Os principais benefícios ambientais da agricultura urbana são representados pela reciclagem de resíduos sólidos e águas residuais, uma vez que as cidades produzem grandes quantidades de lixo e esgoto. As práticas de agricultura urbana podem absorver quantidades significativas de resíduos sólidos e líquidos, ajudando a reduzir os custos e problemas do manejo destes. A reciclagem das águas residuais possibilita a diminuição dos problemas causados pela descarga de esgoto em oceanos, rios, lagoas e canais. Plantas aquáticas podem ser utilizadas no tratamento biológico dessas águas, removendo metais pesados e outros poluentes, podendo também ser usadas como biomassa para a produção de compostos e combustíveis.

Apesar dos enormes benefícios socais e da sustentabilidade ambiental que podem ser proporcionadas pela prática da agricultura urbana, existem vários fatores limitantes e cuidados que devem ser considerados na prática dessa modalidade, para que a mesma não atue como poluidora do ambiente ou tenha os seus produtos contaminados.

Uma das preocupações diz respeito à ocupação de espaços e áreas física e biologicamente instáveis, como florestas e encostas, por exemplo.

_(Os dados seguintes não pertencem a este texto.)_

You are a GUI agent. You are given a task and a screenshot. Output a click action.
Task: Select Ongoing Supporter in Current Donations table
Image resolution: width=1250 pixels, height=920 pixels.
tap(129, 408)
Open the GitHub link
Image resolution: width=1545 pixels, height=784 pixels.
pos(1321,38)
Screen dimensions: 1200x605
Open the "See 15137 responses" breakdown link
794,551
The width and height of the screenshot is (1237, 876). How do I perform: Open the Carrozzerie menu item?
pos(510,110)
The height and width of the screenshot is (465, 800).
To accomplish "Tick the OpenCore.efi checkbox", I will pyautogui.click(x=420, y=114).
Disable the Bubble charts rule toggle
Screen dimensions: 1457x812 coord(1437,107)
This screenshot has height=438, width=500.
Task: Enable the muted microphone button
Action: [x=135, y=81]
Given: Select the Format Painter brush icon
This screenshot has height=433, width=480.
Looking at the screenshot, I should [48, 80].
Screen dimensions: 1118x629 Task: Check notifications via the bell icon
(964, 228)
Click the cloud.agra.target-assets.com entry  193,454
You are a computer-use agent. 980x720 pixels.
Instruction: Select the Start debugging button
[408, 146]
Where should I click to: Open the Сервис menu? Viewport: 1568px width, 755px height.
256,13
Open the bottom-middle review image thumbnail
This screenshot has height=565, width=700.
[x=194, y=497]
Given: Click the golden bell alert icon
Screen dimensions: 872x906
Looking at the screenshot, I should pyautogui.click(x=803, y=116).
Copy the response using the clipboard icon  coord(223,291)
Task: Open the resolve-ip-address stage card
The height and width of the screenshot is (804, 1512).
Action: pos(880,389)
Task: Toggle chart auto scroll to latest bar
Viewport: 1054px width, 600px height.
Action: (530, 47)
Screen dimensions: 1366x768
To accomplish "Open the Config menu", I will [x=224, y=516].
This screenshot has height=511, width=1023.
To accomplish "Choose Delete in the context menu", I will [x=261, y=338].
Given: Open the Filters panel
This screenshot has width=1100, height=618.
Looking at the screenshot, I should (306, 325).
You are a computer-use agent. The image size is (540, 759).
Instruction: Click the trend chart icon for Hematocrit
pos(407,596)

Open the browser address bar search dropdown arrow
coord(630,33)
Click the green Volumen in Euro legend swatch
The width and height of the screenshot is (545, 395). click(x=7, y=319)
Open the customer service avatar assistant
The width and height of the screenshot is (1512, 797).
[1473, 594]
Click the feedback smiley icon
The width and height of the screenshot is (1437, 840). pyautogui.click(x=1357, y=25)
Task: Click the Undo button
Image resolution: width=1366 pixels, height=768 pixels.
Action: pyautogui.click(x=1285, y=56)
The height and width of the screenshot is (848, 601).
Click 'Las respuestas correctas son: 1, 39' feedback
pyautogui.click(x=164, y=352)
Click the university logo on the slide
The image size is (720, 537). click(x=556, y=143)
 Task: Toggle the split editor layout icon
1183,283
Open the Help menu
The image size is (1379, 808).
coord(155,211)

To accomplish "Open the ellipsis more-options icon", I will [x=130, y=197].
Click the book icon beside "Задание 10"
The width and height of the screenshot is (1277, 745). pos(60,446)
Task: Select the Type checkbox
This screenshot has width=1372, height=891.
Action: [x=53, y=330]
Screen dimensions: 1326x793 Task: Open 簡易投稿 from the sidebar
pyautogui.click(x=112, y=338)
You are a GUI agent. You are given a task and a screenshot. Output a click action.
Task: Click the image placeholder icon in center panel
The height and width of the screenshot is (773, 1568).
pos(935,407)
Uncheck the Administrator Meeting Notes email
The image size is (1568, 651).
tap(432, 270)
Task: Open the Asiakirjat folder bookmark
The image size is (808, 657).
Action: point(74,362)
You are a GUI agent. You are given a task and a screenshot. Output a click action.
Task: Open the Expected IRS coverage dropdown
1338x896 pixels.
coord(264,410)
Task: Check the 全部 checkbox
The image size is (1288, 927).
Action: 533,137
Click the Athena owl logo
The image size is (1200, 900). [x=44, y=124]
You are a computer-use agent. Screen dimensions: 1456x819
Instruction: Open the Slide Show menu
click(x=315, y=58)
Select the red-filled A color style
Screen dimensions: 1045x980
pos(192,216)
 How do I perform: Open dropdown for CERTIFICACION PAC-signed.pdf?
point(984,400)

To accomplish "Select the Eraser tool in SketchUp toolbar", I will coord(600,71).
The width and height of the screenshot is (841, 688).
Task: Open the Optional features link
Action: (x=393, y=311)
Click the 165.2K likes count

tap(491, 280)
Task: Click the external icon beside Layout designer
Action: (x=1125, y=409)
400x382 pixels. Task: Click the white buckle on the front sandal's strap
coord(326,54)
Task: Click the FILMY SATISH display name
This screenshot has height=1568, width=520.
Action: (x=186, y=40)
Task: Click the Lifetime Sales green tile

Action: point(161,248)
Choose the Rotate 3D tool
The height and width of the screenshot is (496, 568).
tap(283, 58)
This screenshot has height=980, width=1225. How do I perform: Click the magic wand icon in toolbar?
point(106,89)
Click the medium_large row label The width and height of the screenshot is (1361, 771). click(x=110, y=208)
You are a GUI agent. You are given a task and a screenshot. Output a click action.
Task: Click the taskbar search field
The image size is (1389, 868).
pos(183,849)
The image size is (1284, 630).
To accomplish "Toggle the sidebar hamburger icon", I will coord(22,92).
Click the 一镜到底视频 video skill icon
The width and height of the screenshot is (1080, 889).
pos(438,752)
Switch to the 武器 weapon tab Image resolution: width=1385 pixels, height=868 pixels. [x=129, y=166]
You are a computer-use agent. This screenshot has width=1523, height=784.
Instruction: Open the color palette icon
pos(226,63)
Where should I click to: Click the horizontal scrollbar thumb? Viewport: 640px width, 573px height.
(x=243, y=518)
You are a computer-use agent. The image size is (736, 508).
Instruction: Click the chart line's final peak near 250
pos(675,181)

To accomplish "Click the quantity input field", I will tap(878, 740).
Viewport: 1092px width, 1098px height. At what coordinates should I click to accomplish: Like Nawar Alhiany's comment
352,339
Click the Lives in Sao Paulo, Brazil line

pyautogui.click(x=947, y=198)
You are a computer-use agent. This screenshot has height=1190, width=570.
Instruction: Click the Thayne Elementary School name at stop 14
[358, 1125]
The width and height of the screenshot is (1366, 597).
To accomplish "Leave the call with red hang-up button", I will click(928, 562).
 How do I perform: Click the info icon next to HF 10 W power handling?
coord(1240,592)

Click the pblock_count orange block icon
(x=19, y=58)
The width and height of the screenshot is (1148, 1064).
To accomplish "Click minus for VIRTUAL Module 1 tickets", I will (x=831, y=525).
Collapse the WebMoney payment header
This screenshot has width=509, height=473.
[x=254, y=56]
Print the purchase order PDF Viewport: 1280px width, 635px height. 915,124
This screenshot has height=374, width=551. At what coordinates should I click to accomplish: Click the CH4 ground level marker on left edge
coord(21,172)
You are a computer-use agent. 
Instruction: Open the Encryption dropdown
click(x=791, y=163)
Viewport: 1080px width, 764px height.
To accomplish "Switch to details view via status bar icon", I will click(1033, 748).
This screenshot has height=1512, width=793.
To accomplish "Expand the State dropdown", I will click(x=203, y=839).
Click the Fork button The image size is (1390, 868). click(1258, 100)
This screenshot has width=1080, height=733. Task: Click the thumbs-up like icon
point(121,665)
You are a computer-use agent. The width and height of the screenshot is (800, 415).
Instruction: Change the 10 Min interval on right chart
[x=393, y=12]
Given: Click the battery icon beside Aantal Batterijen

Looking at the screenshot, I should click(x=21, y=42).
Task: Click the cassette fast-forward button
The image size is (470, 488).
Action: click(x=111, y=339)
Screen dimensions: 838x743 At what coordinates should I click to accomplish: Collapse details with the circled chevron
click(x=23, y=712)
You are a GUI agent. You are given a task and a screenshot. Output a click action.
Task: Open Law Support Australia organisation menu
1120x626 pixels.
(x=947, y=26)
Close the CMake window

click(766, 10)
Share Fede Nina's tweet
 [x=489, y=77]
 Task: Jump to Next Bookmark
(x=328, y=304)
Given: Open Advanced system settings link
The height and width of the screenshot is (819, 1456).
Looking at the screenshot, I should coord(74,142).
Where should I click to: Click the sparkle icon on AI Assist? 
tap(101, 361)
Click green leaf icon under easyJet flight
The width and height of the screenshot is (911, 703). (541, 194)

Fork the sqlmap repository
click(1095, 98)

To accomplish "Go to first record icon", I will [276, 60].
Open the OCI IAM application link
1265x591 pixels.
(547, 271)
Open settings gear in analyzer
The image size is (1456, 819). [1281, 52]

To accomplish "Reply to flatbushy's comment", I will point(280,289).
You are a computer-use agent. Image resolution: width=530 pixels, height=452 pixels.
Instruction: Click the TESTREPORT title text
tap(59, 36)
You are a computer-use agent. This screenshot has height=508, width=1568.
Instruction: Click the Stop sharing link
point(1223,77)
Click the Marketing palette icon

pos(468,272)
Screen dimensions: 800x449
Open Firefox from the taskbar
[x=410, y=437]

A manutenção de espaços urbanos naturais, sem cultivos, é importante para a conservação e regeneração da vida selvagem. O cultivo e pastejo excessivos em áreas urbanas podem acelerar processos erosivos em áreas como as encostas.

A atividade agrícola urbana compartilha, com a população das cidades, os recursos ar, solo e água. Desta forma, há a possibilidade de mau uso da água distribuída publicamente, incluindo os seu desvio, desperdício e contaminação. O risco de contaminação dos alimentos produzidos é outra fonte de cuidados, uma vez que os solos utilizados para o plantio estão sujeitos à contaminação por organismos patogênicos e metais pesados, estes últimos principalmente nas áreas localizadas nas proximidades das rodovias e indústrias.

Os produtos químicos utilizados na agricultura e liberados na atmosfera, como os pesticidas, também são outra fonte de contaminação do ar, solo e alimentos, sendo potencialmente danosos não só às pessoas, mas para outras espécies nos ecossistemas urbanos. Da mesma forma que na agricultura praticada no meio rural, a aplicação excessiva e imprópria de inseticidas, herbicidas e fertilizantes pode contaminar os alimentos, as plantas ornamentais, o solo, as águas superficiais e o lençol freático.

A criação intensiva de animais é outra atividade que pode prejudicar os habitantes das cidades. A lixiviação de resíduos sólidos e líquidos pode promover a contaminação das águas sub-superficiais e os animais poder ser vetores de doenças transmitidas pela carne e pelo leite. Odores desagradáveis, ruídos e riscos de engarrafamentos no tráfego são outros problemas resultantes da criação de animais em ambientes urbanos densamente povoados.

O uso não regulamentado de resíduos sólidos não compostados ou de águas residuais não tratadas para fins de irrigação ou alimentação animal também constitui riscos à saúde e ao ambiente. O lixo reciclado pode conter elementos químicos tóxicos, bem como os resíduos industriais.

A solução e/ou prevenção destes e de outros problemas potenciais decorrentes da prática da agricultura urbana incluem a combinação de informação, orientação, monitoramento, fiscalização e regulamentação, baseadas em estruturas legais e administrativas e em cooperação com os produtores urbanos. Portanto, para que as importantes metas de fornecimento de alimentos saudáveis e a baixo custo sejam alcançados pela agricultura urbana, os sistemas de produção devem ser tais que não promovam ou agravem os problemas de contaminação, tanto do ambiente quanto dos próprios alimentos, constituindo, primordialmente, métodos bem adaptados às condições locais.